- Exercise objective -
In the passage on Marxism, copy the part starting at "If the reformist" and ending at "a superior order.", switching "midwife" to "handmaid".
── Page
If the reformist school mutilates Marxism thus violently, by reducing the whole of Capital to the paragraphs extolling social legislation, the syndicalists inflict a yet cruder mutilation on the Marxist system by tearing a single page out of Capital, to make of this page the alpha and the omega of their revolutionary creed. It is true that Marx, in the thirty-first chapter of Capital, makes an explicit appeal to force, the midwife of every old society pregnant with a new one; but this appeal is not made until it has been fully demonstrated that the social revolution can only be effected at the close of a slow and lengthy evolutionary process which shall have caused complete disintegration of the existing economic order and shall have paved the way for its inevitable transformation into a superior order.
Now the syndicalists unhesitatingly sponge all this demonstration from the slate, and affirm that the proletarian masses can undertake action at any moment, can violently overthrow the prevailing economic order whenever it shall please them to do so; and they declare that it is needless for revolutionists to keep their eyes fixed upon the clock of history, in order to see if this is about to sound the knell of the present social order. It would be superfluous to demonstrate the absurdity of such a thesis, for the very school which proclaims it has assumed the task of giving it the lie in clamorous accents. For if, as the new apostles of force contend, the proletarian masses can at any moment annihilate the prevailing economic order, why do they not rise against the capitalism they detest, and replace it with the co-operative commonwealth for which they long? Why is it that after so much noisy organisation, after so much declamation and delirious excitement, the utmost they are able to do is to tear up a few yards of railway track or to smash a street lamp? Do we not find here an irrefragable demonstration that force is not realisable at any given moment but only in the historic hour when evolution shall have prepared the inevitable fall of the dominant economic system?
Thus whatever they can do, it always seems that the infirm will of the disciples who demand an arbitrary renovation of the social system (whether by legal measures or by force) breaks vainly against the fatality of evolution, and that reformism and syndicalism are merely caricatures, counterfeits, or exaggerations of the many-sided and well-balanced theory of the master, who proposed a threefold line of advance: by social legislation; by the activity of the organised workers; and by revolution. In face of these various forms of neo-marxism, the outcome of mutilations and of one-sided exclusivism, Marx redivivus would have excellent reason for repeating his own adage, so thoughtful and so true, "I am not a Marxist." However striking the temporary success of these new forms among the crowd or among the learned, we may confidently predict that neither reformism nor syndicalism will definitively supplant the Marxist system, which despite all and against all remains and will remain a supreme and invincible force at once of theory and of organisation for the proletarian assault upon the long-enduring fortress of property.
The value of Marx's work is, in fact, displayed in the most brilliant light by the detailed criticism of the theorists and by the contrast with opposing trends; all the more when we compare the aspect of economic thought and of proletarian organisation before and after the publication of Capital. For if we study the utterances of thinkers upon these matters during the middle of the nineteenth century, we find that nearly all are dominated by the categorical idea that the social order is of an absolutely immobile character, and that none but a few utopians entertain the thought of changing that order by means of precipitate legislation inspired by their individual preconceptions. In any case, it was an idea common to all, to revolutionists as well as to conservatives, that the poverty of the masses was a negative and distressing residue from the economic system, that it was a purely passive feature of that system which must be accepted with resignation, for it could not exercise any propulsive influence in the general social movement. This is substantially the notion which emerges from Victor Hugo's Les MisÉrables, for poverty is here regarded as an overwhelming mass of suffering for which it is impossible to assign the responsibility; it is looked upon as a load pressing with inexorable cruelty upon suffering humanity, which is unable to respond by anything more effective than complaints and tears.
────
── Entries provided
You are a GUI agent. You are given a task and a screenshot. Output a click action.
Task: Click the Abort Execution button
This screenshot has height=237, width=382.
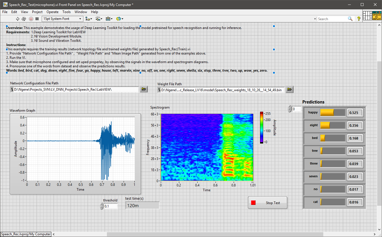pos(31,19)
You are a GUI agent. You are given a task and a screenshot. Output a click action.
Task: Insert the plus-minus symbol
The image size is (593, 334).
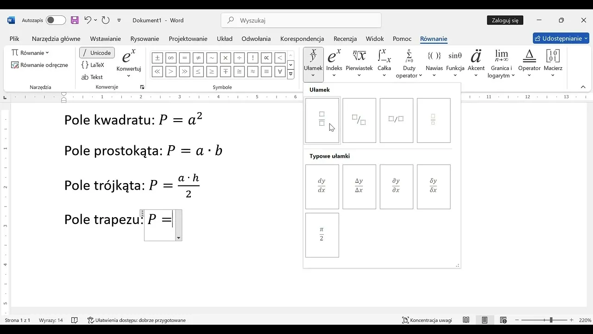157,58
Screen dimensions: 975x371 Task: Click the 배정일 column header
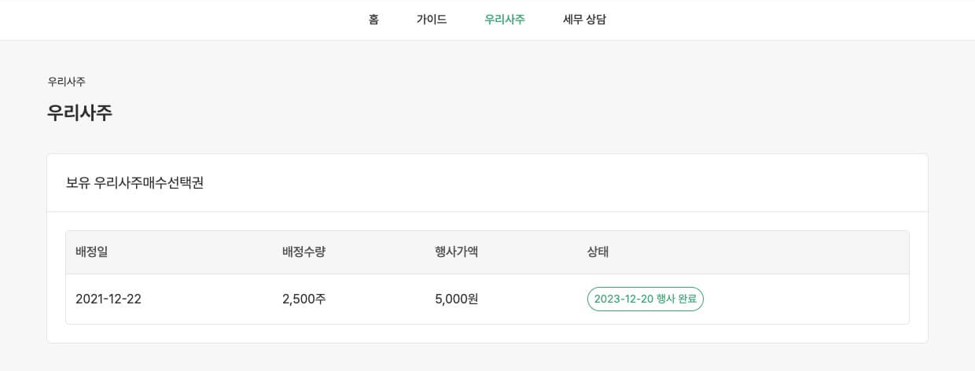point(91,252)

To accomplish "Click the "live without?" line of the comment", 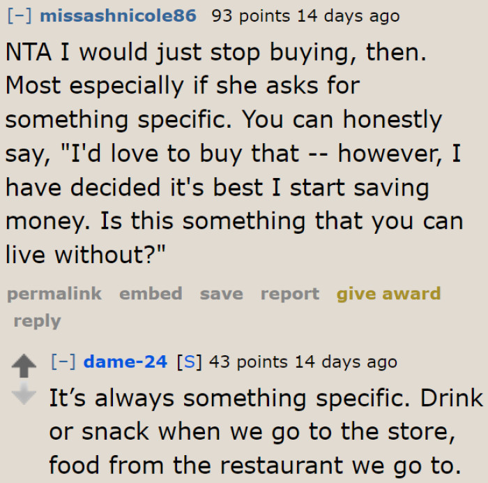I will [85, 254].
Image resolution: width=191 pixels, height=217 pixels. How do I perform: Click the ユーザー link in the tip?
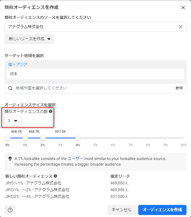click(75, 159)
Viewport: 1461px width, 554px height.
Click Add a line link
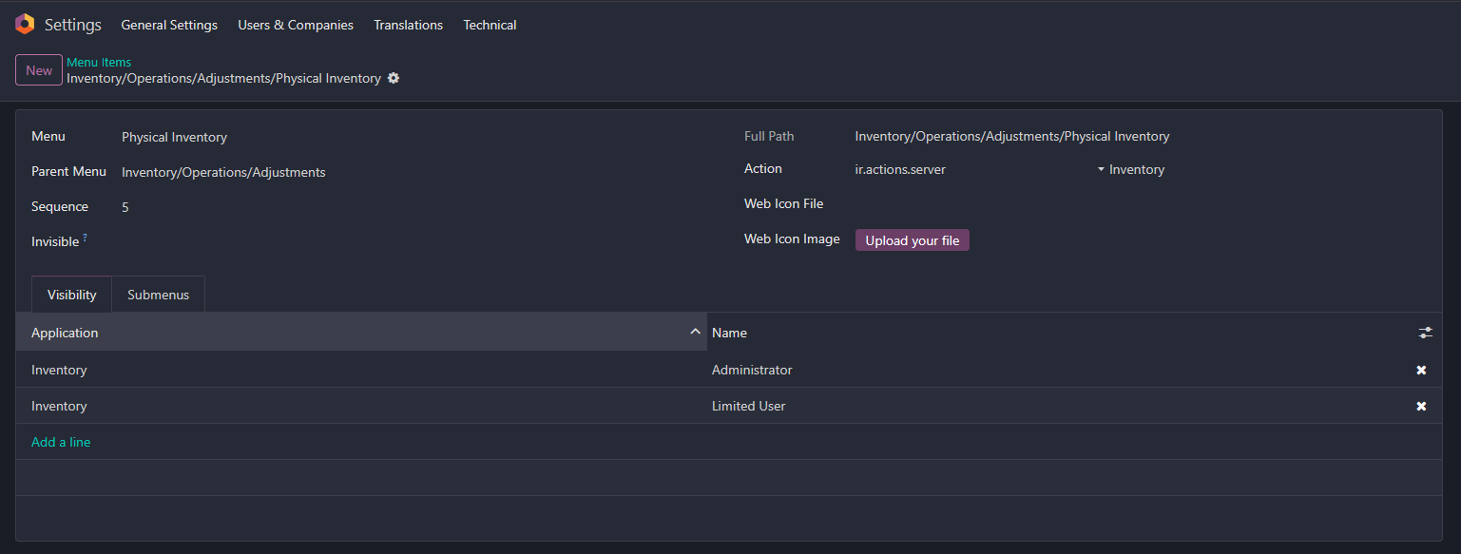tap(61, 442)
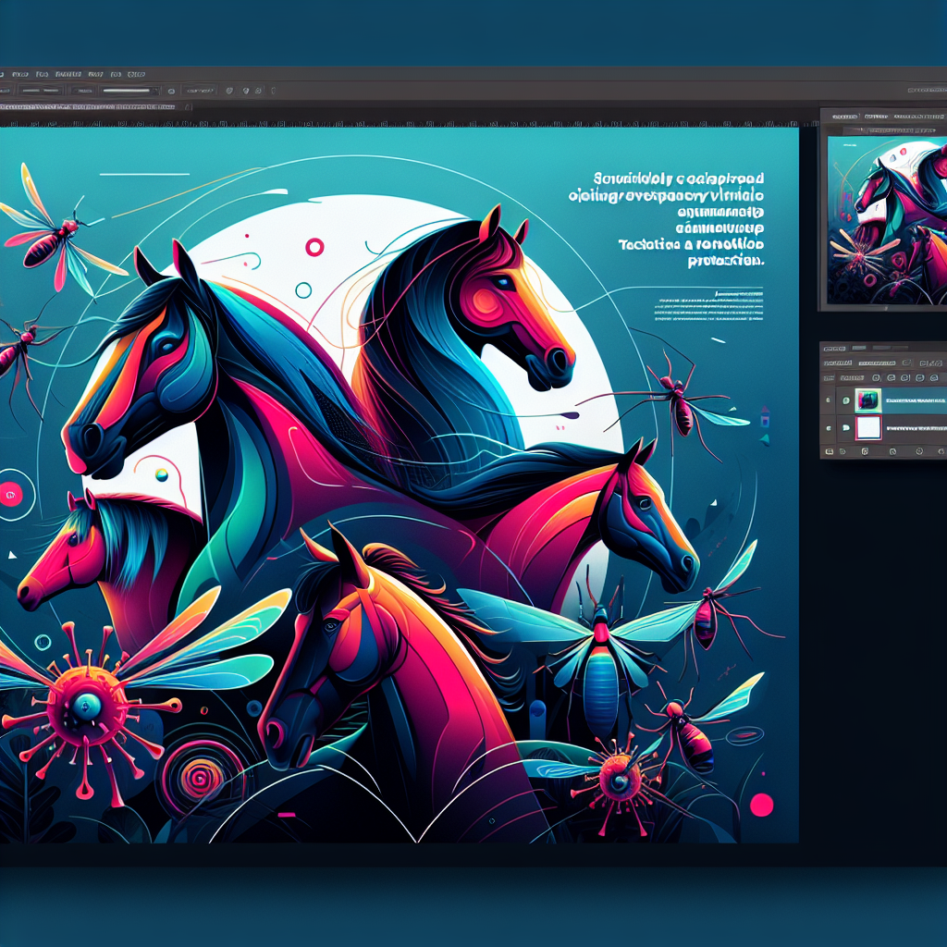
Task: Click the leftmost icon in Layers panel footer
Action: point(830,450)
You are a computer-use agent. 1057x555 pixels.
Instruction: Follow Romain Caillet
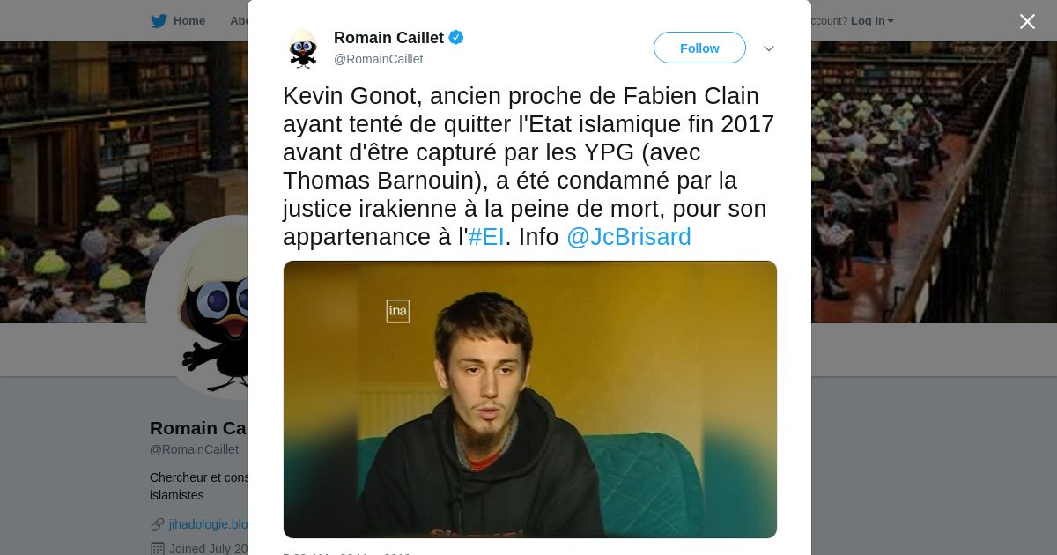coord(699,48)
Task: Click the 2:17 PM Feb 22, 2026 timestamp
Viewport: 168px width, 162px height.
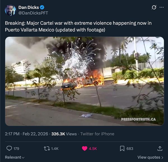Action: pyautogui.click(x=27, y=134)
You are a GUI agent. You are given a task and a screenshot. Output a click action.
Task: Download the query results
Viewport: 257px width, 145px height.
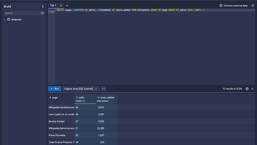click(247, 89)
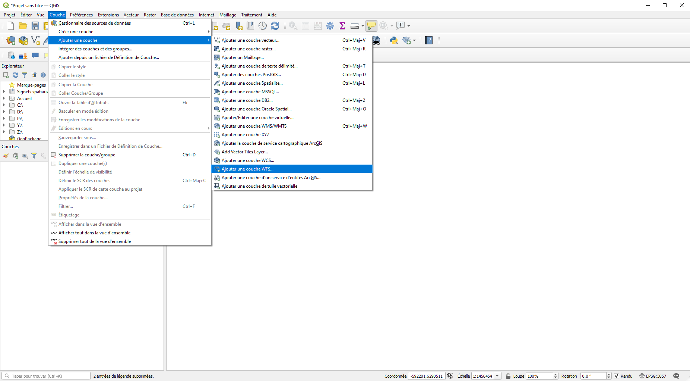The height and width of the screenshot is (381, 690).
Task: Choose 'Ajouter une couche XYZ' entry
Action: [x=245, y=135]
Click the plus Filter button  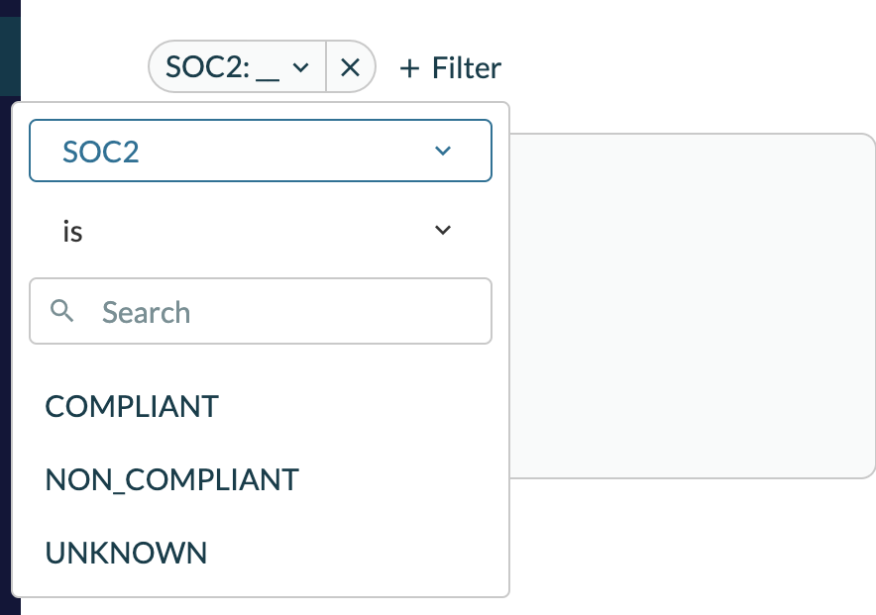pos(450,68)
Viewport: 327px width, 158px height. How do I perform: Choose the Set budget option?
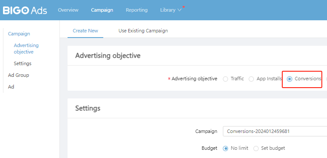[x=256, y=149]
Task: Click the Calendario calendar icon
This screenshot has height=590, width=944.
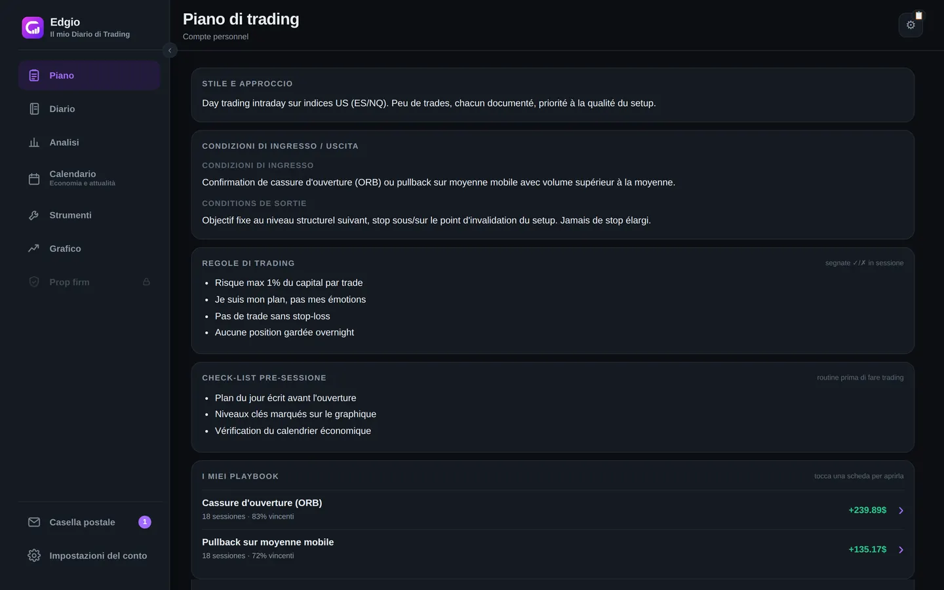Action: pos(34,178)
────
- Written solution -
If the reformist school mutilates Marxism thus violently, by reducing the whole of Capital to the paragraphs extolling social legislation, the syndicalists inflict a yet cruder mutilation on the Marxist system by tearing a single page out of Capital, to make of this page the alpha and the omega of their revolutionary creed. It is true that Marx, in the thirty-first chapter of Capital, makes an explicit appeal to force, the handmaid of every old society pregnant with a new one; but this appeal is not made until it has been fully demonstrated that the social revolution can only be effected at the close of a slow and lengthy evolutionary process which shall have caused complete disintegration of the existing economic order and shall have paved the way for its inevitable transformation into a superior order.